Northern Marianas Islands is an unincorporated territory and the commonwealth of the United States. The total land area of all islands in Northern Marianas is 183.5 square miles or 475.26 sq. km. and populated by around 54,000 as of 2010 census. There are 15 islands but only three are inhabited that includes Saipan, Tinian and Rota. Saipan is the largest island and the commonwealth’s capital. 

From Guam I took a morning flight to Saipan via Continental Airlines. I got a good view of Guam and Saipan from up above. From the airport, I went straight to the Saipan Chamorro-Carolinian Cultural Centers Headquarters which is located at 1213 Capitol Hill Road. 

I was warmly received when I arrived at the center by Mr. Manny Borja, the project director. He introduced me to the people at the center and met native Americans specifically Chamorros and Carolinians. They have a few staff members who are mostly part-timers. Some of them do research on the islands of Guam, Rota, Tinian, and Saipan and so they sometimes are off-island. 

Manny told me that they teach traditional Chamorro and Carolinian knowledges and practices.

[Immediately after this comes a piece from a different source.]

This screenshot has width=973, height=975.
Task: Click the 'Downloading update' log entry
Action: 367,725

I’ve seen at the center cultural items mostly handicrafts on display but it’s limited. I’ve seen handicrafts produced at the headquarters such as miniature wooden boats, textile, mats, scupltures and coconut figurines. It was even suggested to me to wear the traditional headress called marmar and the garland and took a pic infront of a traditional house. 

Manny prepared snacks for me, bread and butter with syrup which is molasses made from tuba. They locally produce it at the center. If tasted so nice. It was a fantastic cultural exposure and learning experience. 

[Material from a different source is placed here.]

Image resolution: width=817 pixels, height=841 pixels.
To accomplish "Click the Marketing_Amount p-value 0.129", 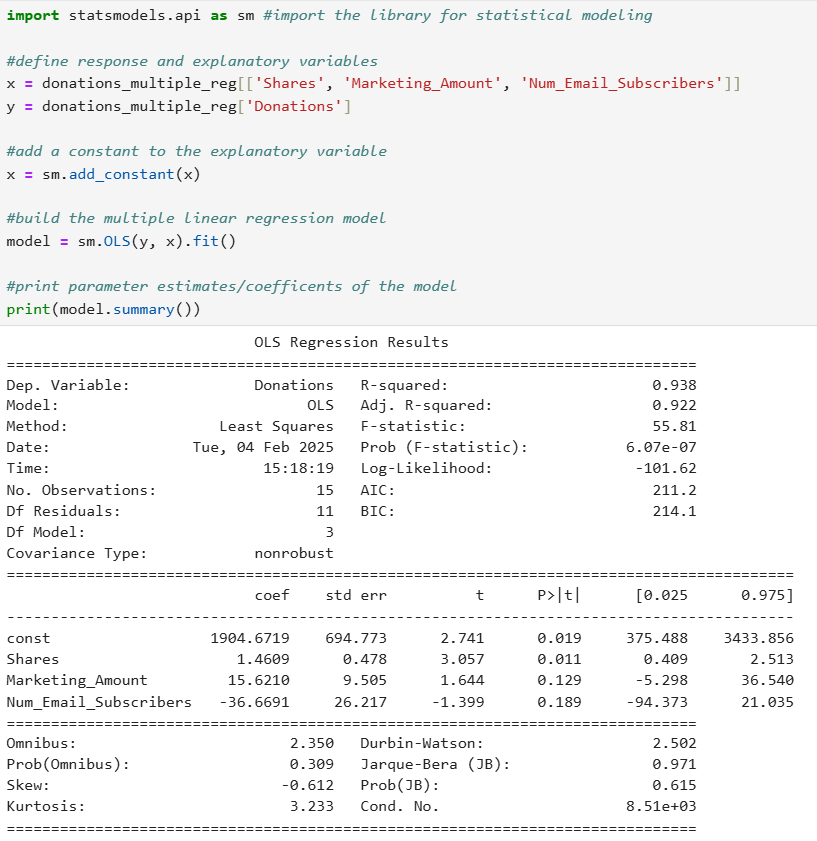I will [x=560, y=680].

I had the chance to enjoy the beach front of the Hyatt Regency Hotel. It has white and clean sand and very inviting water. I saw several Pinoys fish on the sea on weekends and saw their catch. 

At night time, some Polynesian dancers performed at the hotel and saw their grace in dancing and also the native musical instruments and costumes. The ladies wear native flowers on their hair. 

As I went back to the airport, I saw latte stones outside and some handicrafts made of pandan leaves displayed inside. My visit to Saipan was such another very fruitful trip.